Nell’immediato, un buon accordo fra le due sponde della Manica sul traumatico disaccordo sancito dal referendum del giugno 2016 significa anzitutto che Angela Merkel ed Emmanuel Macron hanno “comprato” quasi tre anni di tempo per rimettere “en marche” l’Europa: e questo ad horas dopo il primo summit “carolingio” subito seguito al faticoso insediamento del nuovo governo tedesco. Né è sorprendente la delusione della City. La debolezza del governo May sembrava al limite e non erano pochi coloro che pronosticavano — o attendevano — un suo collasso per riaprire possibilmente i giochi su Brexit: ad esempio con l’indizione di un referendum-bis.
Come Margaret Thatcher sulle Falkland nel 1982, anche la seconda premier britannica della storia è stata pronta ad usare la sponda geopolitica offerta dal caso Skripal. L’escalation mediatica e diplomatica fra Gran Bretagna e Russia sull’avvelenamento dell’ex spia russa è costata il posto anche al segretario di stato Usa Rex Tillerson, costringendo Trump a far mostra di un po’ di anti-putinismo. Anche il presidente americano, tuttavia, può trarre qualche beneficio tattico dal “serrate le fila” del vecchio Occidente verso il nuovo zar (e anche contro il nuovo “imperatore” cinese Xi). Il pre-accordo post-Brexit è un momento di questa dinamica geopolitica: al netto dei nuovi muri doganali in costruzione nell’Atlantico, consente a molti attori di prendere tempo.

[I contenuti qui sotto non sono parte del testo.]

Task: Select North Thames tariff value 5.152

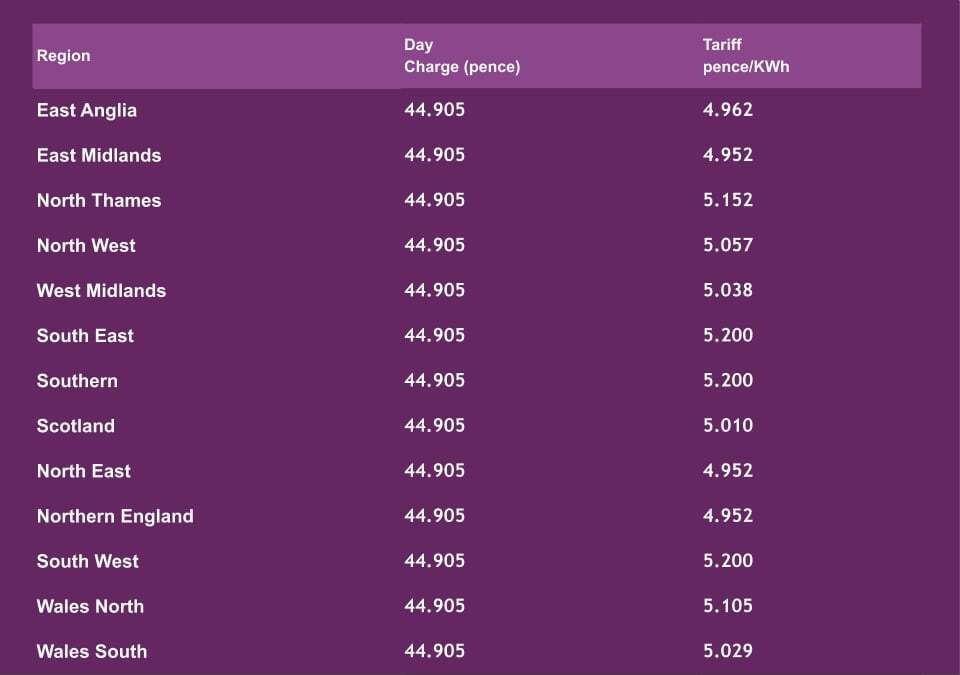Action: click(728, 200)
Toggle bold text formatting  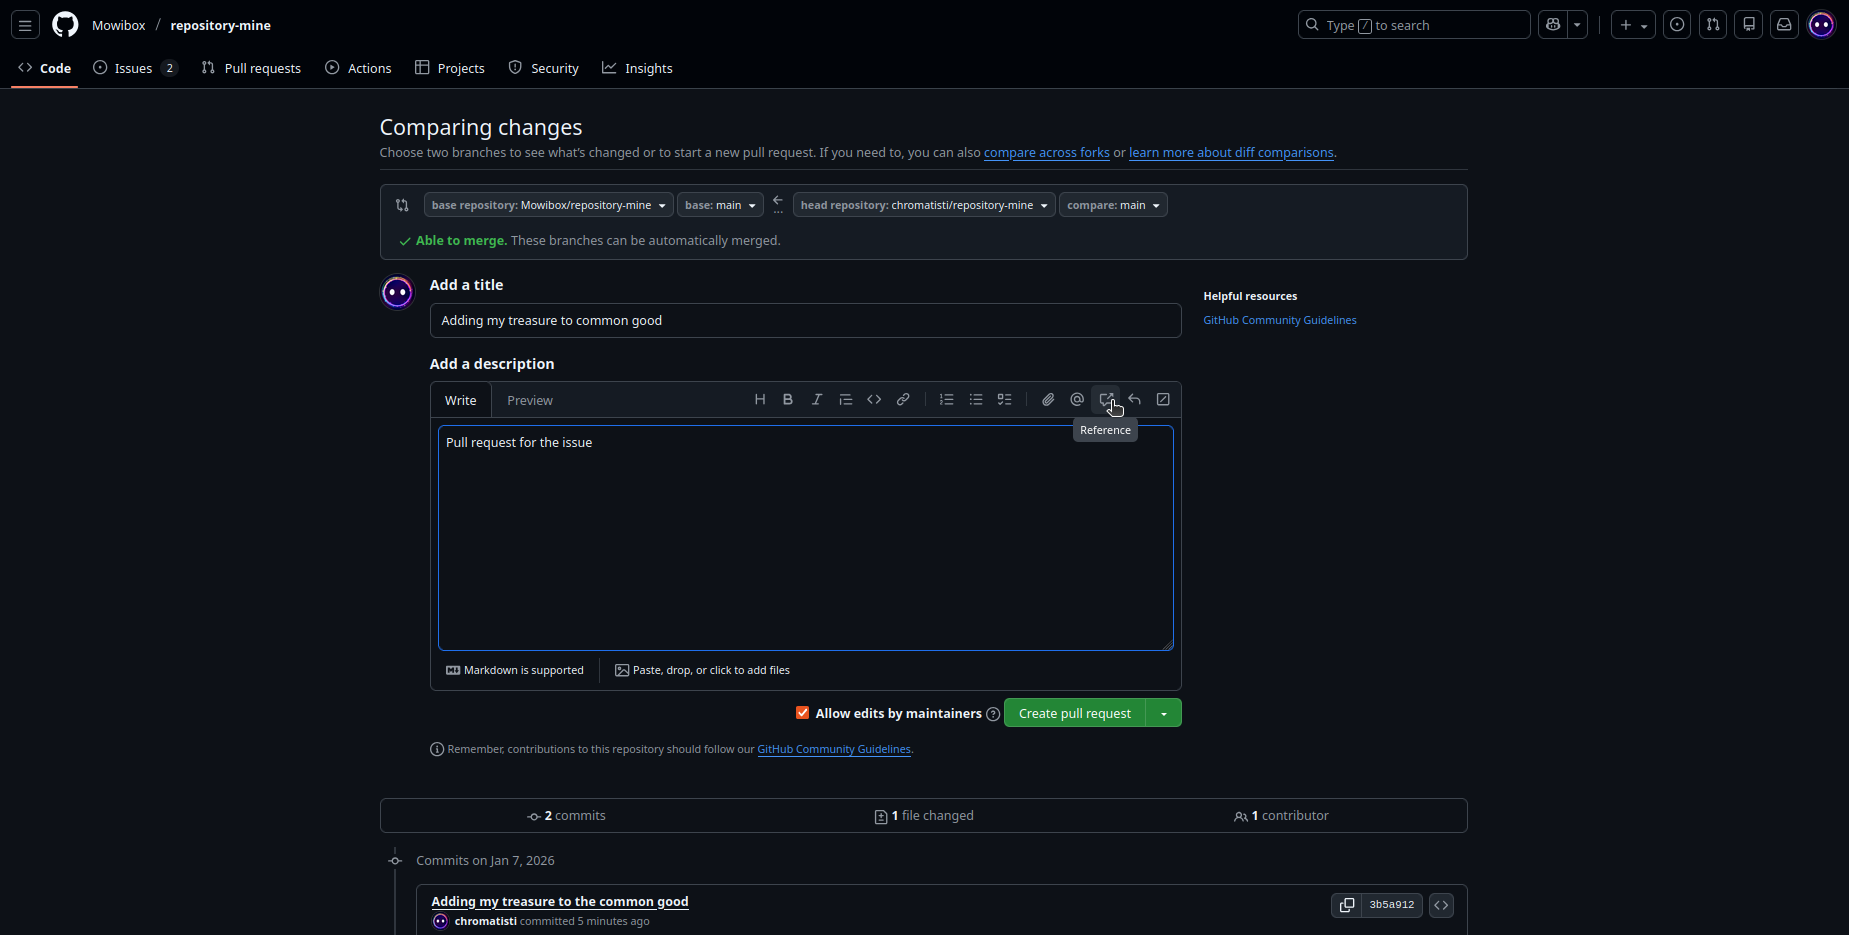(788, 400)
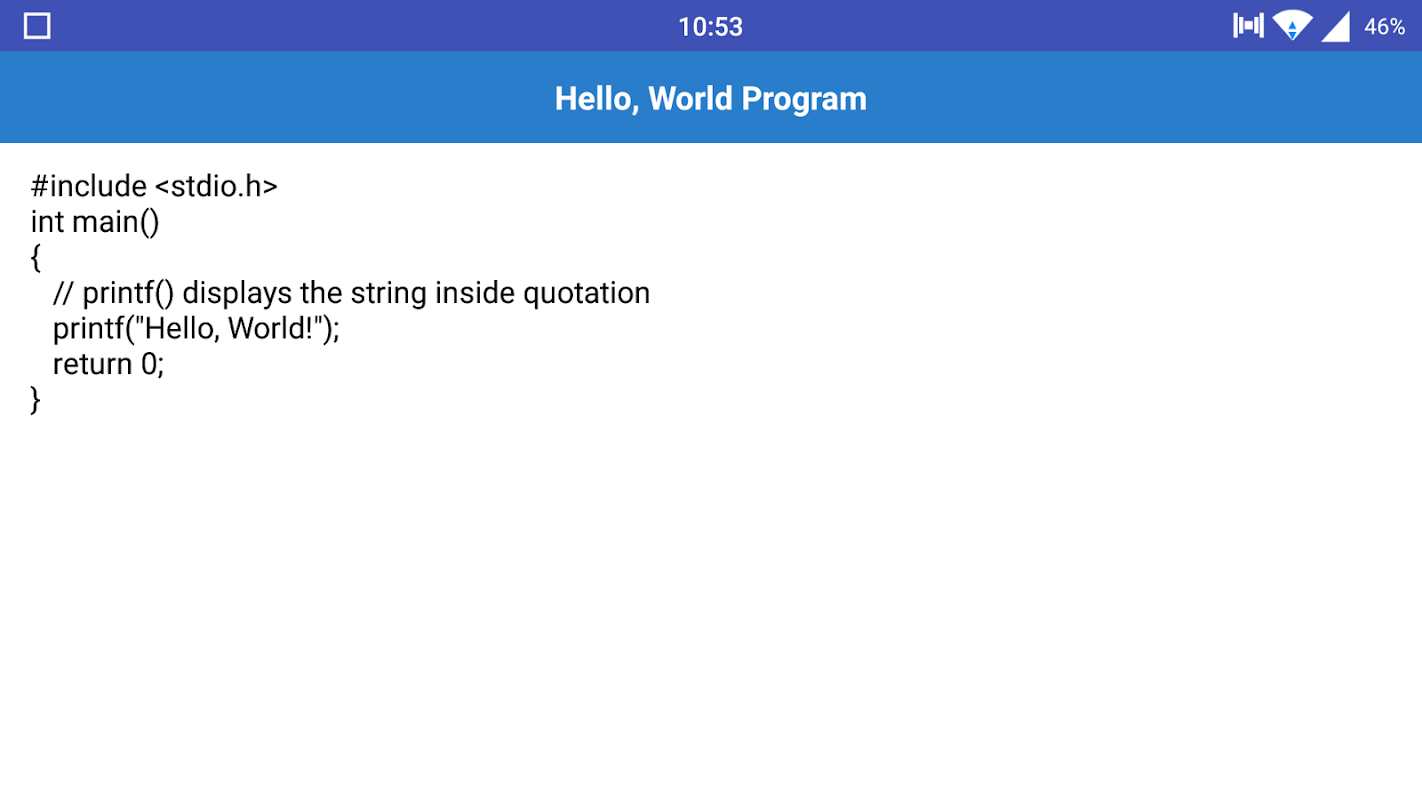Click the opening curly brace line
The width and height of the screenshot is (1422, 800).
[x=36, y=257]
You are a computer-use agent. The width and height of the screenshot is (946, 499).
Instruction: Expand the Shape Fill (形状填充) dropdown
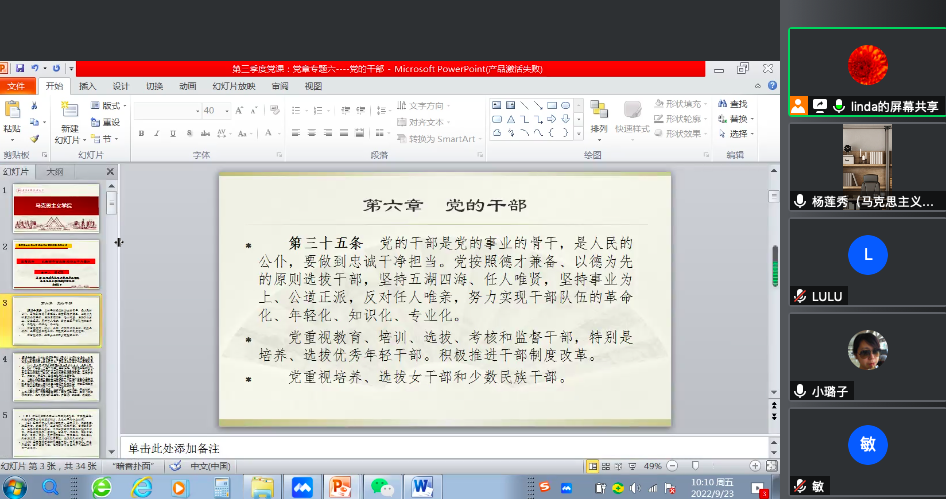tap(680, 104)
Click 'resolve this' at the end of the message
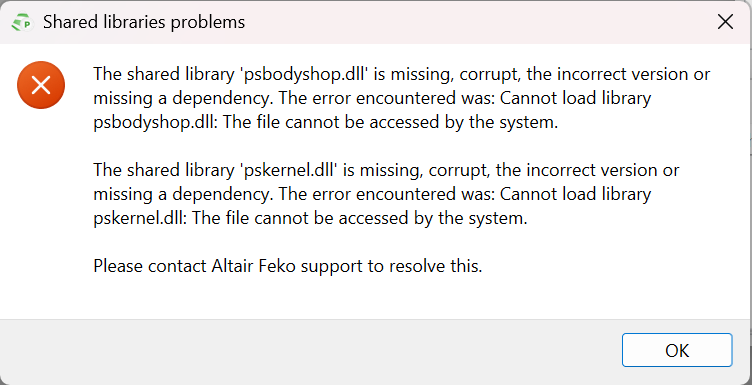The width and height of the screenshot is (752, 385). click(x=435, y=266)
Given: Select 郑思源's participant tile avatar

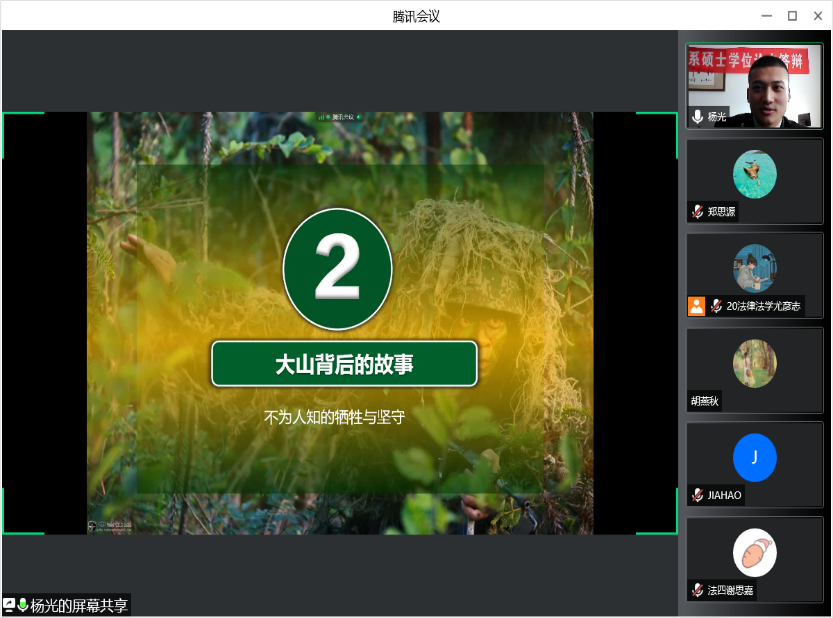Looking at the screenshot, I should [x=754, y=174].
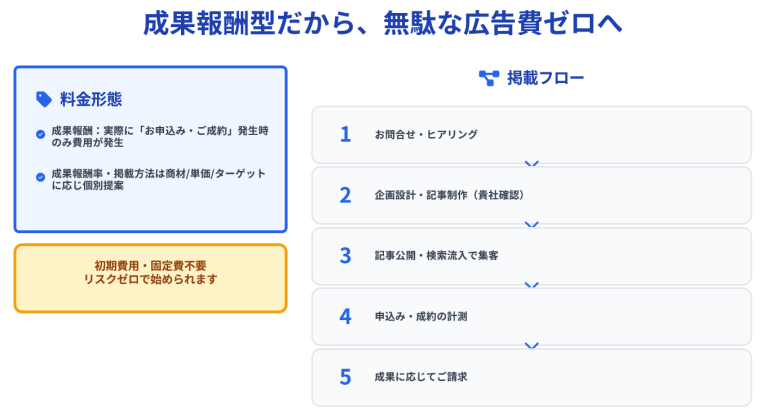
Task: Click the blue number 5 step badge
Action: [345, 377]
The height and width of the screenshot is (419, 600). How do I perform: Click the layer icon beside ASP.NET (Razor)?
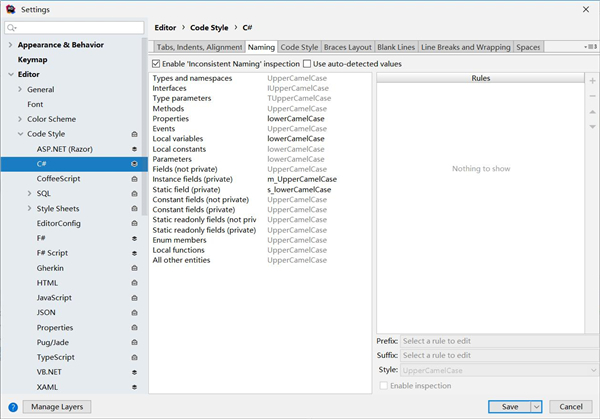(x=134, y=149)
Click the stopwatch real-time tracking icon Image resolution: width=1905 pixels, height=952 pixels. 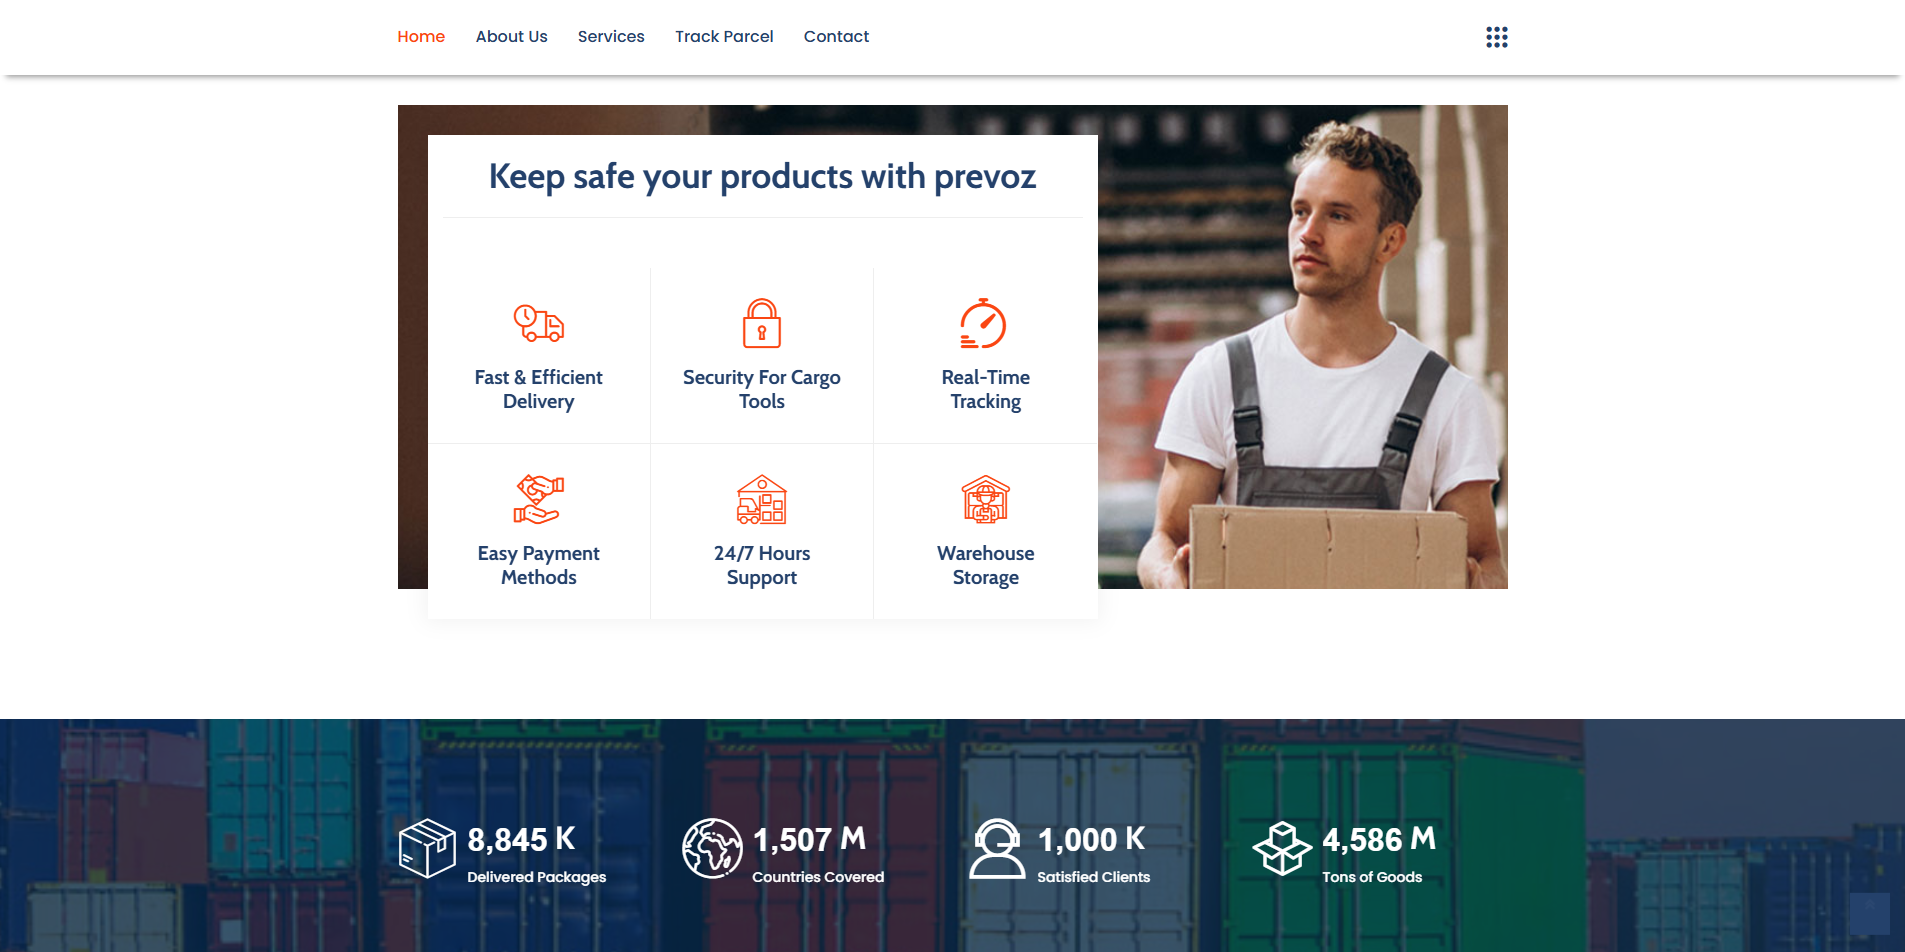click(984, 323)
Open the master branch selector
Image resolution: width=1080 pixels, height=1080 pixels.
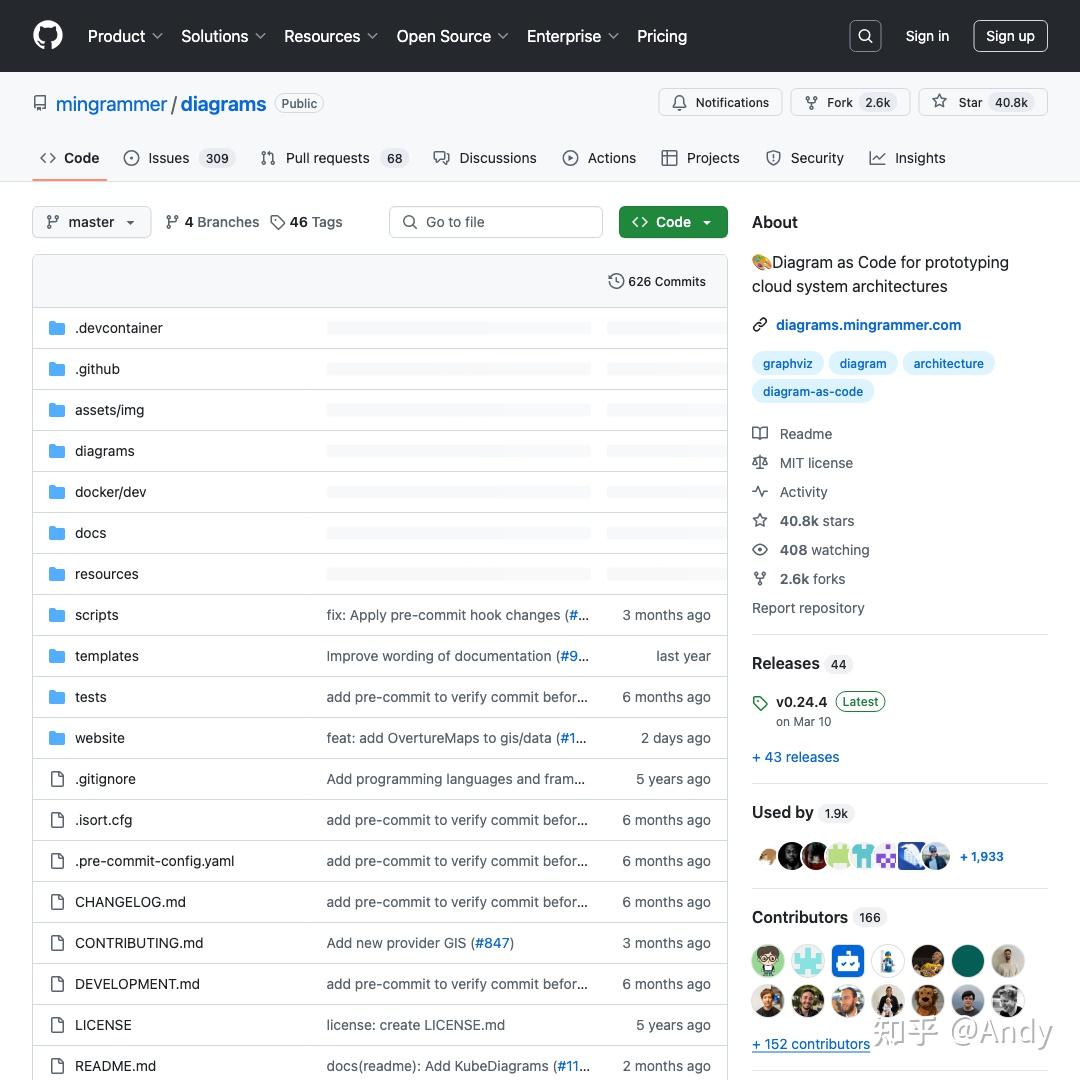point(90,222)
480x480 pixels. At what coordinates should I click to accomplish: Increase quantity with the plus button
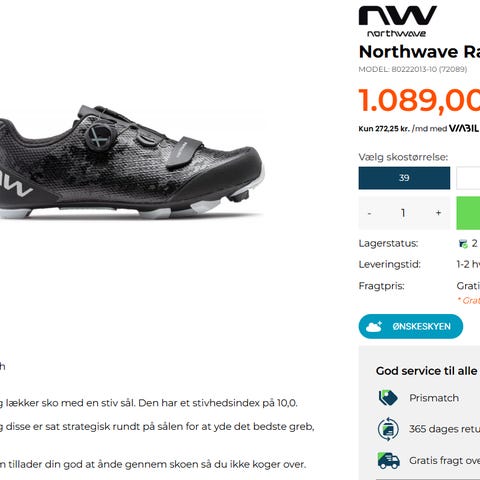click(x=438, y=213)
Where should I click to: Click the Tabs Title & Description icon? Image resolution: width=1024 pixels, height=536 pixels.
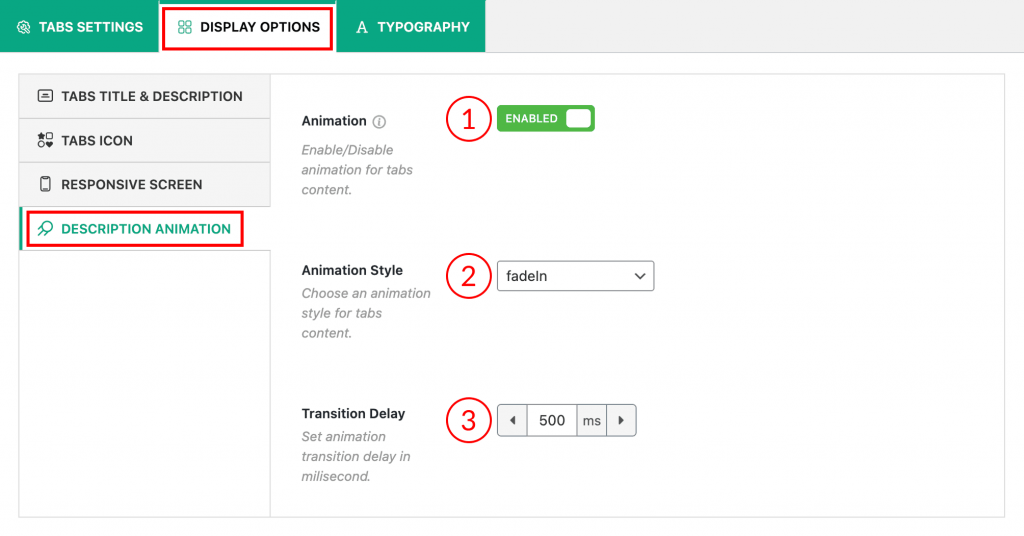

Fino a tutto il 2020, la Manica rimarrà aperta in una situazione stabilizzata e tutti potranno dedicarsi a problemi più urgenti rispetto all’incidente Brexit. La Ue in particolare vuole ricostruirsi “a due velocità”: con i paesi centro-orientali sganciati da un’eurozona più compatta. L’Italia è stata avvertita (da Merkel e Macron) a cose quasi fatte: fra il commissario Barnier e il governo May.